Listed records
--- START ---

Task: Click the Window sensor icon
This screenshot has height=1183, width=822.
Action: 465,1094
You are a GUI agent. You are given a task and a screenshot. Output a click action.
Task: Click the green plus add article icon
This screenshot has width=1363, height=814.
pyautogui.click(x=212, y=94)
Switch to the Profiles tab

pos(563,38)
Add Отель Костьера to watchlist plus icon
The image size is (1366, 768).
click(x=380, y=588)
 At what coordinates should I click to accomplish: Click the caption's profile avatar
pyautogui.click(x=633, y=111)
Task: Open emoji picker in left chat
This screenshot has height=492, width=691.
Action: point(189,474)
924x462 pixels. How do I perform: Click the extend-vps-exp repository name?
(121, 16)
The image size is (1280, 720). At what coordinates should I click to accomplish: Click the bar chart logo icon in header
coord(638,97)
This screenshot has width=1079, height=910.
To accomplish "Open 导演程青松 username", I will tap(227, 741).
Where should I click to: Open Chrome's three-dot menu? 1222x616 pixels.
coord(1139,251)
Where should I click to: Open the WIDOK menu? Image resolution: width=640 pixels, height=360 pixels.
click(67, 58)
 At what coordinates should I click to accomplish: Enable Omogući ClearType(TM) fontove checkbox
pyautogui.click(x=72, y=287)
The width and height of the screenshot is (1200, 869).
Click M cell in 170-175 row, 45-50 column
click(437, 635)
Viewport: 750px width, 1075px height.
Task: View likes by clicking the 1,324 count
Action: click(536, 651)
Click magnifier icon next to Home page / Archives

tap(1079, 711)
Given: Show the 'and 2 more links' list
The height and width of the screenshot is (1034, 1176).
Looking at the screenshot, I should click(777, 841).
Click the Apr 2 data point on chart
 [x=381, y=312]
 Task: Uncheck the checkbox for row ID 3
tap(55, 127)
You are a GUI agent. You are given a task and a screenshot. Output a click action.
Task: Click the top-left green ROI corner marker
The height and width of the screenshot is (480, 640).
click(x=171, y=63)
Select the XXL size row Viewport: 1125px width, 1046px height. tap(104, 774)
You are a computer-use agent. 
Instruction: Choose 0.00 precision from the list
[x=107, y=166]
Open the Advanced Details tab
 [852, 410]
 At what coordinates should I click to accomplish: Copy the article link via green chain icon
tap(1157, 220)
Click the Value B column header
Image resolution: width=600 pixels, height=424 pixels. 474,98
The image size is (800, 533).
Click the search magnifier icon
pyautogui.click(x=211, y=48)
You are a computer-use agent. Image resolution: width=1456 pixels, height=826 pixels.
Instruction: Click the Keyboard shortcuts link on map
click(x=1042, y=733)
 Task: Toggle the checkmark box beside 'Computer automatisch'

--- END ---

Task item
None of the records may be omitted or altered when they are given again.

Reply to the exercise
Task: Click the Window sensor icon
This screenshot has height=1183, width=822.
Action: 465,1094
You are a GUI agent. You are given a task and a screenshot. Output a click action.
Task: Click the green plus add article icon
This screenshot has width=1363, height=814.
pyautogui.click(x=212, y=94)
Switch to the Profiles tab

pos(563,38)
Add Отель Костьера to watchlist plus icon
The image size is (1366, 768).
click(x=380, y=588)
 At what coordinates should I click to accomplish: Click the caption's profile avatar
pyautogui.click(x=633, y=111)
Task: Open emoji picker in left chat
This screenshot has height=492, width=691.
Action: point(189,474)
924x462 pixels. How do I perform: Click the extend-vps-exp repository name?
(121, 16)
The image size is (1280, 720). At what coordinates should I click to accomplish: Click the bar chart logo icon in header
coord(638,97)
This screenshot has width=1079, height=910.
To accomplish "Open 导演程青松 username", I will tap(227, 741).
Where should I click to: Open Chrome's three-dot menu? 1222x616 pixels.
coord(1139,251)
Where should I click to: Open the WIDOK menu? Image resolution: width=640 pixels, height=360 pixels.
click(67, 58)
 At what coordinates should I click to accomplish: Enable Omogući ClearType(TM) fontove checkbox
pyautogui.click(x=72, y=287)
The width and height of the screenshot is (1200, 869).
Click M cell in 170-175 row, 45-50 column
click(437, 635)
Viewport: 750px width, 1075px height.
Task: View likes by clicking the 1,324 count
Action: click(536, 651)
Click magnifier icon next to Home page / Archives

tap(1079, 711)
Given: Show the 'and 2 more links' list
The height and width of the screenshot is (1034, 1176).
Looking at the screenshot, I should click(777, 841).
Click the Apr 2 data point on chart
 [x=381, y=312]
 Task: Uncheck the checkbox for row ID 3
tap(55, 127)
You are a GUI agent. You are given a task and a screenshot. Output a click action.
Task: Click the top-left green ROI corner marker
The height and width of the screenshot is (480, 640).
click(x=171, y=63)
Select the XXL size row Viewport: 1125px width, 1046px height. tap(104, 774)
You are a computer-use agent. 
Instruction: Choose 0.00 precision from the list
[x=107, y=166]
Open the Advanced Details tab
 [852, 410]
 At what coordinates should I click to accomplish: Copy the article link via green chain icon
tap(1157, 220)
Click the Value B column header
Image resolution: width=600 pixels, height=424 pixels. 474,98
The image size is (800, 533).
Click the search magnifier icon
pyautogui.click(x=211, y=48)
You are a computer-use agent. Image resolution: width=1456 pixels, height=826 pixels.
Instruction: Click the Keyboard shortcuts link on map
click(x=1042, y=733)
 Task: Toggle the checkmark box beside 'Computer automatisch'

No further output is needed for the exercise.